Document text |
NEWS
Tags: 

Southampton University heralded for work on computer science and autonomous systems

The University of Southampton is celebrating two key achievements this week, the inaugural lecture of Professor Nick Jennings, who has been awarded a Regius Professorship in Computer Science and the first anniversary of its Web Science Institute (WSI) which is being represented with a celebratory event this week.

The University of Southampton’s achievements in autonomous systems and artificial intelligence will be showcased at the inaugural lecture of Professor Nick Jennings. The University of Southampton was one of just 12 UK institutions awarded a Regius Professorship by HM The Queen to mark her Diamond Jubilee and the only institution to be awarded a Regius Professor in Computer Science.

The event, which is taking place this week at the Royal Academy of Engineering in London, will demonstrate cutting-edge work with examples drawn from state-of-the-art EPSRC and EU-funded projects.

This will include news about the advanced design and methodology tools that help build and fly fixed and rotary wing unmanned aerial vehicles (UAVs), popularly referred to as 'drones', including a toolset that provides testing and analysis of autonomous systems based on realistic scenarios before they are built. UAVS are low-cost autonomous robots, that operate in challenging marine environments and unmanned aircraft that deliver scientific instruments to extreme altitudes to improve the accuracy of weather prediction and climate models.

Professor Bashir Al-Hashimi, Dean of Physical Sciences and Engineering at the University of Southampton, said: ‘Algorithms and software have a tremendous impact on society, from the internet and consumer electronics to healthcare and transportation. Autonomous systems, built on these intelligent algorithms and software, will be one of the most powerful tools in tackling global challenges.’

Nick Jennings, Professor of Computer Science and a Chief Scientific Advisor to the UK Government, is an internationally-recognised authority in the areas of artificial intelligence, autonomous systems and agent-based computing. Professor Jennings has pioneered the application of multi-agent technology developing real world systems and leads the innovative ORCHID programme investigating how people and software agents can effectively work together to improve disaster response operations and enable smart energy systems.

Information provided |
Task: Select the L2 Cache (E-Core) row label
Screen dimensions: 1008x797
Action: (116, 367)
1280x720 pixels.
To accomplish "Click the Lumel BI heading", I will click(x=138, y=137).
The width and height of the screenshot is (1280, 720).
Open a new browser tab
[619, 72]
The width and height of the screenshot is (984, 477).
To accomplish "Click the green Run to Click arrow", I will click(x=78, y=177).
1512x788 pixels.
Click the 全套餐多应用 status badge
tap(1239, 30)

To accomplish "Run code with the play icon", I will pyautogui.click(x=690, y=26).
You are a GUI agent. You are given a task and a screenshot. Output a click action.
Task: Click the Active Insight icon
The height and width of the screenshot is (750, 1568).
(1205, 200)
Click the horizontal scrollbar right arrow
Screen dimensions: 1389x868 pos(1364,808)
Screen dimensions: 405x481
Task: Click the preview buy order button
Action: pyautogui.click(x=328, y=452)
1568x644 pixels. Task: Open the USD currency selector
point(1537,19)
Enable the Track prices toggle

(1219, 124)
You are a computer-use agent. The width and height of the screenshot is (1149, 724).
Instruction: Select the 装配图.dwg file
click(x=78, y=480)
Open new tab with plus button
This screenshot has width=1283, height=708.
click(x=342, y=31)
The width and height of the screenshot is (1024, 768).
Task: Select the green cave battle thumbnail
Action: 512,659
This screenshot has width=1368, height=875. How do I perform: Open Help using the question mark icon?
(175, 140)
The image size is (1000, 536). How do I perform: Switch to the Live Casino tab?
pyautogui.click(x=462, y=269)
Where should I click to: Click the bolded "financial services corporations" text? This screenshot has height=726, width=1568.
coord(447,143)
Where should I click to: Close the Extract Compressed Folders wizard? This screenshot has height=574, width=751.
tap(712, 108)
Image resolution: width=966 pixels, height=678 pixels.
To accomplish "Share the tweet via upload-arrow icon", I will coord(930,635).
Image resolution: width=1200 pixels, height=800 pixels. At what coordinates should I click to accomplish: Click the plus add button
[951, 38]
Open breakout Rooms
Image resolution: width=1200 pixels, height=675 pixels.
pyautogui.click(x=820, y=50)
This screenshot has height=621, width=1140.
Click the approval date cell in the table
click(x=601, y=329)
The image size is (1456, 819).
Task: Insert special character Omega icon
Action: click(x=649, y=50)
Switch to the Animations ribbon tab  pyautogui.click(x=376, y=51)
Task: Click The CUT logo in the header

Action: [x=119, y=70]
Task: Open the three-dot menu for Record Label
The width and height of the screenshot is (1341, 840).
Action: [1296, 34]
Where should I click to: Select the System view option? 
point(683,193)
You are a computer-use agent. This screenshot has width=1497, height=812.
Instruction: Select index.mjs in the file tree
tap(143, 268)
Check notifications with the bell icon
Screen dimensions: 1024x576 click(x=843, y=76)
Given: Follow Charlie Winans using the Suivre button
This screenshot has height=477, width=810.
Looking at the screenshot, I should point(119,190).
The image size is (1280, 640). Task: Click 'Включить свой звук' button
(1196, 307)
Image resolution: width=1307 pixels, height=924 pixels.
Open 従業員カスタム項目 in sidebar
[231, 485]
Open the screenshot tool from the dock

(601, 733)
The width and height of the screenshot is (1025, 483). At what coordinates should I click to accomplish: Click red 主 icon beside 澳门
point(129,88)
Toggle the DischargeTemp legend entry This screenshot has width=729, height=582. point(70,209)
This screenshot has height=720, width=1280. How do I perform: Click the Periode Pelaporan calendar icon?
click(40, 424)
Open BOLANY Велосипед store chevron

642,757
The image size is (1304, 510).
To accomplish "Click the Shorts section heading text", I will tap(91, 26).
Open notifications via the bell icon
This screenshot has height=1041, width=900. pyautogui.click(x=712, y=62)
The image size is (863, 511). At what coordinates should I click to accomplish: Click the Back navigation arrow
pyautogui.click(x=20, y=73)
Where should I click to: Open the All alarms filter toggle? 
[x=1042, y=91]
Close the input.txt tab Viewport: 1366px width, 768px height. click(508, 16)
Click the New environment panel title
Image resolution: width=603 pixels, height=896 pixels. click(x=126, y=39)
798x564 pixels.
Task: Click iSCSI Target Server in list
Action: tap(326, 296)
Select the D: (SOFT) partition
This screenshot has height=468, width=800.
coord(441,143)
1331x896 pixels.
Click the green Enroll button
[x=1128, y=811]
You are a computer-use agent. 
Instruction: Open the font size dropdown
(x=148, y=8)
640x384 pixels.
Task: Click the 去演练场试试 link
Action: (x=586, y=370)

Directives |
• A. In the Southampton news article, where is Professor Nick Jennings's inaugural lecture taking place?
• B. Print the passage of the Southampton news article that begins with the words "Nick Jennings, Professor" and ends after "smart energy systems.".
• C. List every area in which the Southampton news article says Nick Jennings is an internationally recognized authority.

Answers to the exercise |
• A. At the Royal Academy of Engineering in London.

• B.
Nick Jennings, Professor of Computer Science and a Chief Scientific Advisor to the UK Government, is an internationally-recognised authority in the areas of artificial intelligence, autonomous systems and agent-based computing. Professor Jennings has pioneered the application of multi-agent technology developing real world systems and leads the innovative ORCHID programme investigating how people and software agents can effectively work together to improve disaster response operations and enable smart energy systems.

• C.
- artificial intelligence
- autonomous systems
- agent-based computing